▶ MATERIALS PROVIDED
########

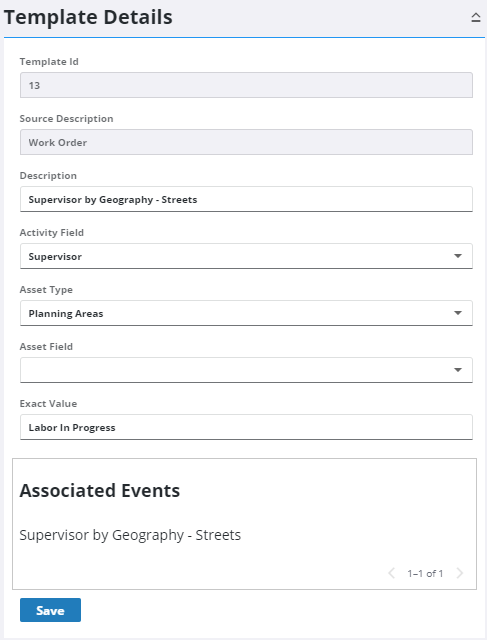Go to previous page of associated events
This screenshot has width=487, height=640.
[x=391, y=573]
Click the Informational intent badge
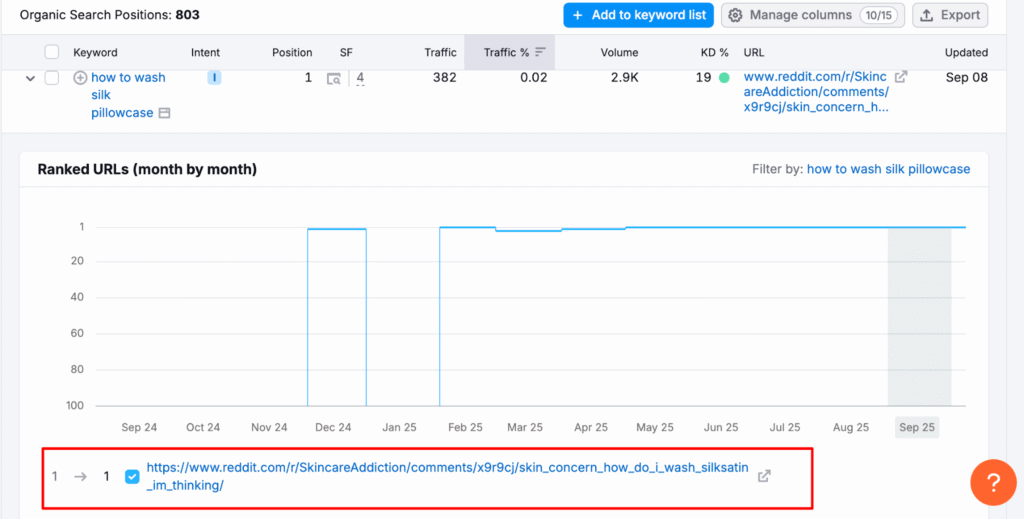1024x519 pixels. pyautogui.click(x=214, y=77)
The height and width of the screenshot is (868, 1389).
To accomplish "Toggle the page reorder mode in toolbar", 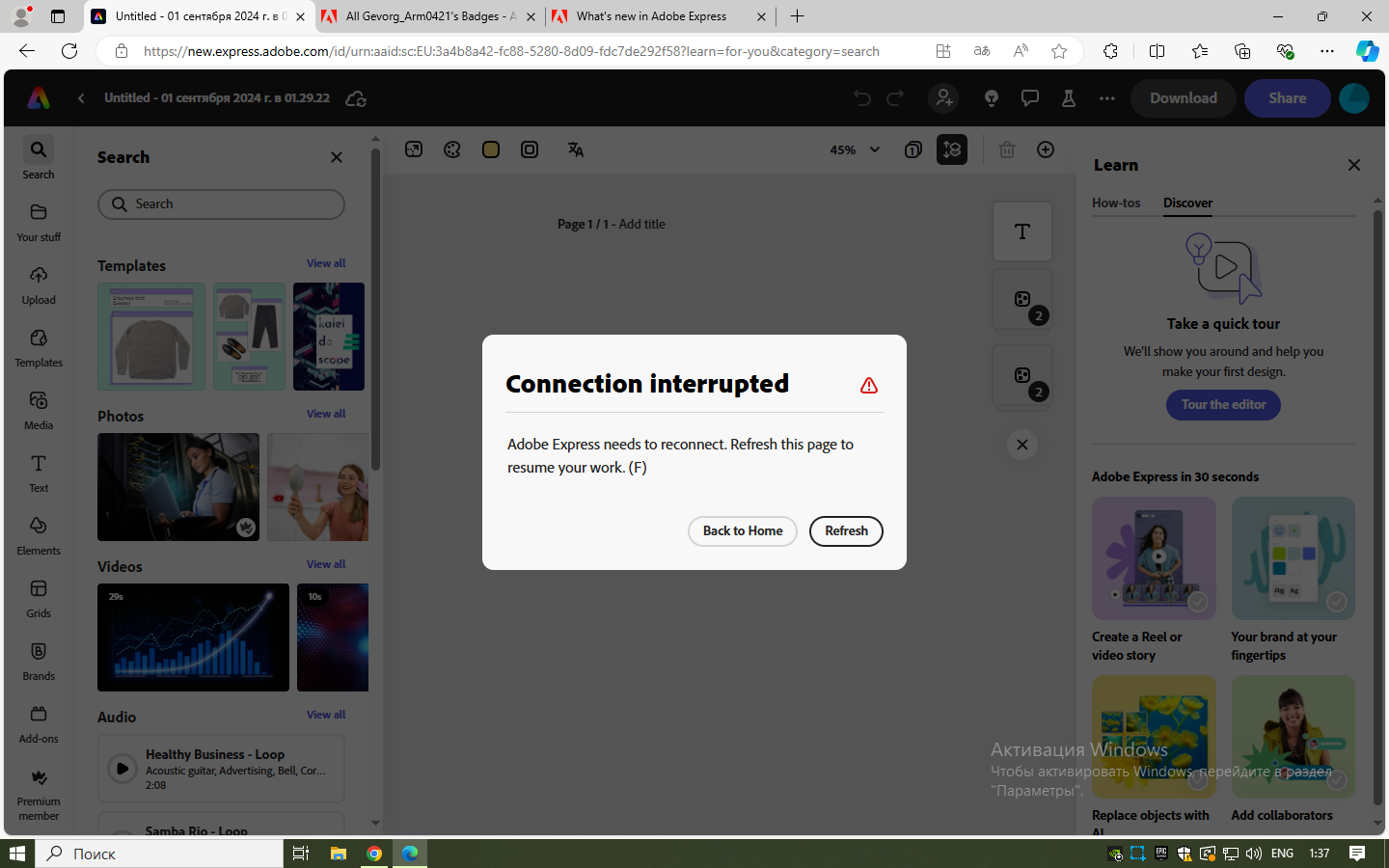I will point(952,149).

########

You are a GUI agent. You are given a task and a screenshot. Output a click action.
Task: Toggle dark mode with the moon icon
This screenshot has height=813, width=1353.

########

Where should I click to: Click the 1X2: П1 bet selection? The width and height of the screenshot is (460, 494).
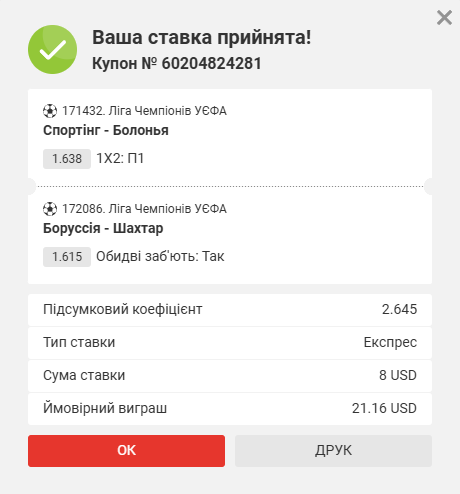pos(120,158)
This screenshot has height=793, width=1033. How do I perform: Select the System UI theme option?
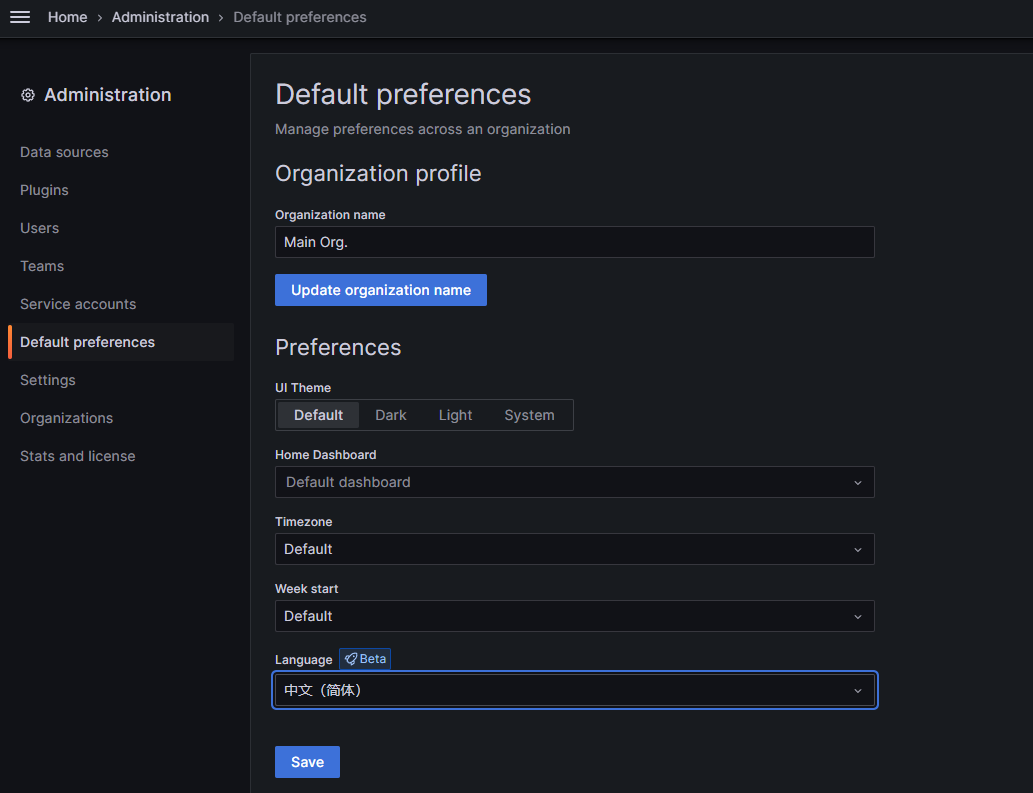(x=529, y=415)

########

▶ WHAT NEEDS TO BE DONE
Copy out the lines from the line containing "You are a GUI" up to and including the line containing "This screenshot has height=813, width=1353.", reproducing each one verbatim.

▶ RESULT OF THIS EXERCISE
You are a GUI agent. You are given a task and a screenshot. Output a click action.
Task: Toggle dark mode with the moon icon
This screenshot has height=813, width=1353.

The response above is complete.